Speaking of doubt, here’s a link to a new article of mine from the September issue of Harper’s. It’s about the way that psychotherapy has been taken captive by the bureaucrats and the positive thinkers. It also has a chilling story about the way Martin Seligman is trying to inoculate soldiers against PTSD.
The article is behind a pay wall. I’m sure someone will steal it soon enough and it will be available on the net. I’m also sure that I sound sanctimonious when I say this, but I do want to point out that sooner or later there won’t be anything left to blog about besides other bloggers. And that a subscription to Harper’s, or the New York Times, or any other “content provider” is relatively cheap, especially if the alternative is not to have them around. Plus it’s nice to actually hold something paper in your hands, even if it is bad for the trees.
Hi Gary.
Me again.
Just subscribed to Harper’s and read your most recent article:
“I’m wondering now why I’ve always put such
faith in doubt itself; or, conversely, what it is
about certainty that attracts me so much that I
have spent twenty-seven years, thousands of
hours, and millions of other people’s dollars to
repel it. What reminiscence of my own makes
that lust forbidden? What drives me to recoil
from the ecstasy of this audience?”
Yup – get this. I was raised in a fundamentalist household that had the throne on truth and when that truth did not correspond to the world as I was beginning to see it in adolescence, certainty came tumbling down. Then it arose again in science and philosophy – another couple of regimes – and now, oh some 20 years later of living and at least ten years of listening to young people in crisis, truth is possibility for me at this point. At the least, its created or brought forth through dialoque.

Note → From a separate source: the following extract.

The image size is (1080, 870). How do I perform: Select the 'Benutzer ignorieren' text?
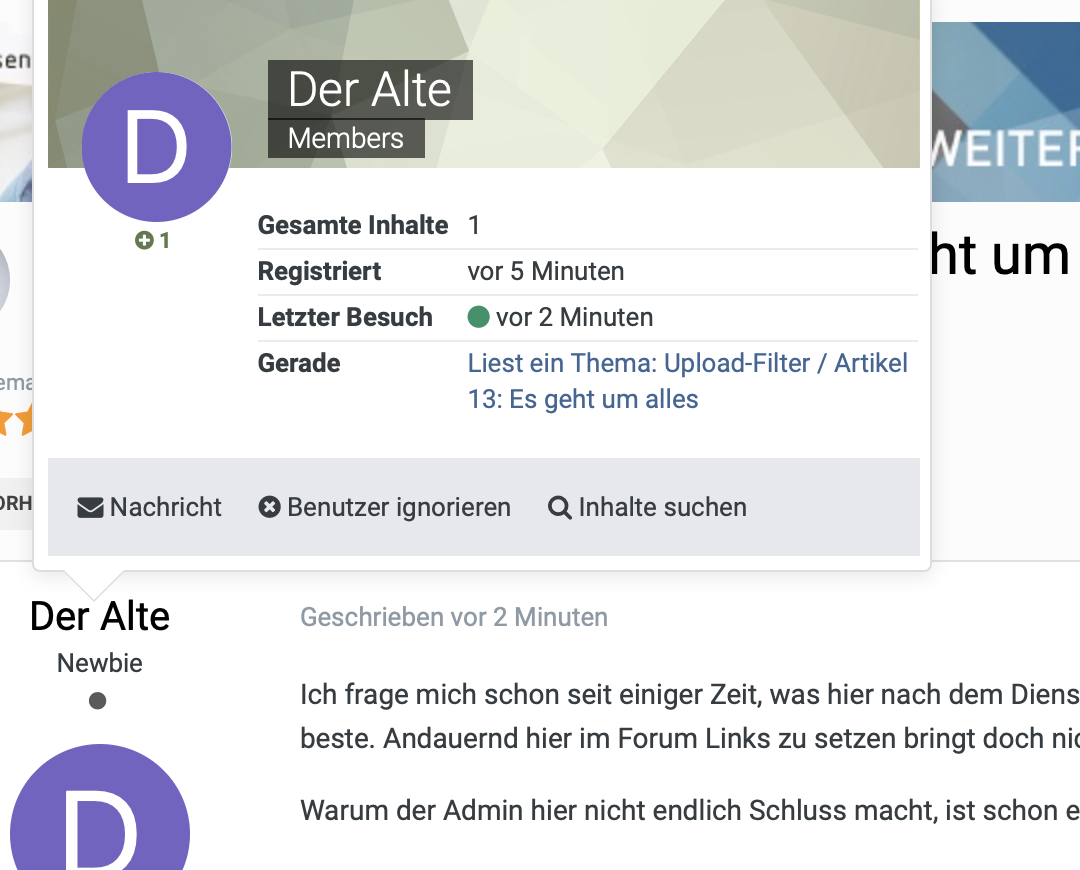coord(398,508)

Your article is terrific and speaks to the same kind of skittering bandwagon approaches in education which can conceal more than what is worth re-directing or revealing (more like redirection), I think. All the focus now is on resilience, of course, after it is assessed against risk in student lives…

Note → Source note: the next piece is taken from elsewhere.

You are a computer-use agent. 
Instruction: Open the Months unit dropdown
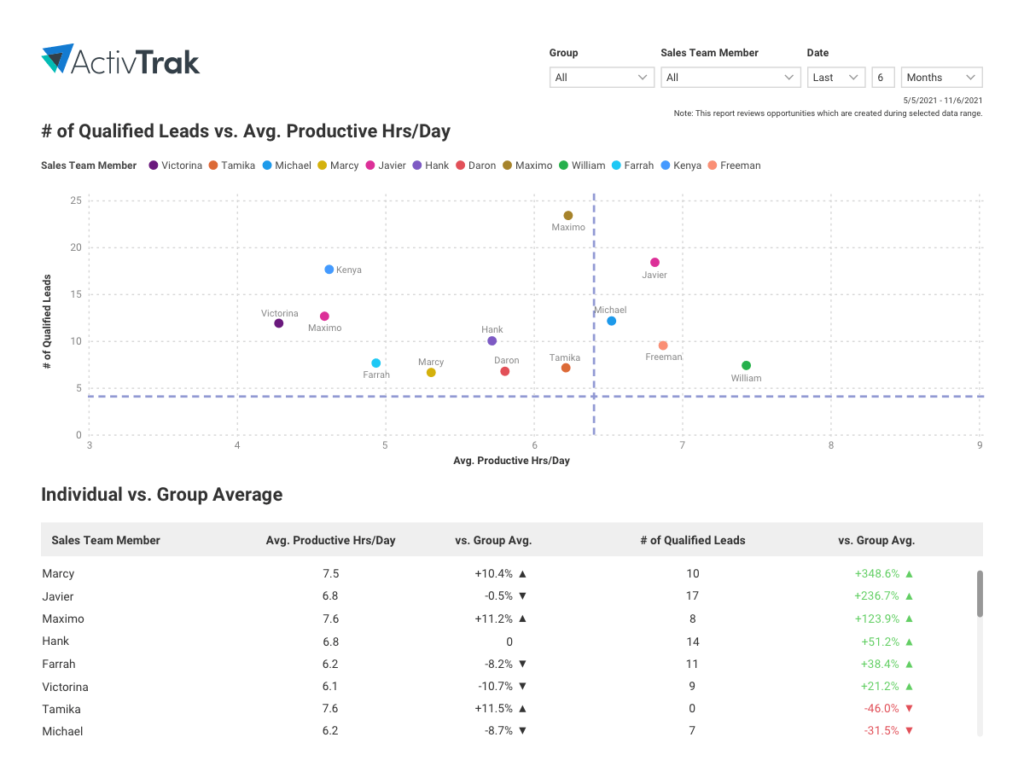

I think that I become more grateful to Foucault, and hermeneutics, the more I read your work. One keeps us vigilant and the other keeps us talking.
Thanks!
Chris
I’m glad I picked up the Harper’s issue with your article in it. It was a great read for someone who has zero experience with Freud and psychotherapy, and I was happy to discover the origins of the dodo effect. It even inspired me to write something on my blog about it.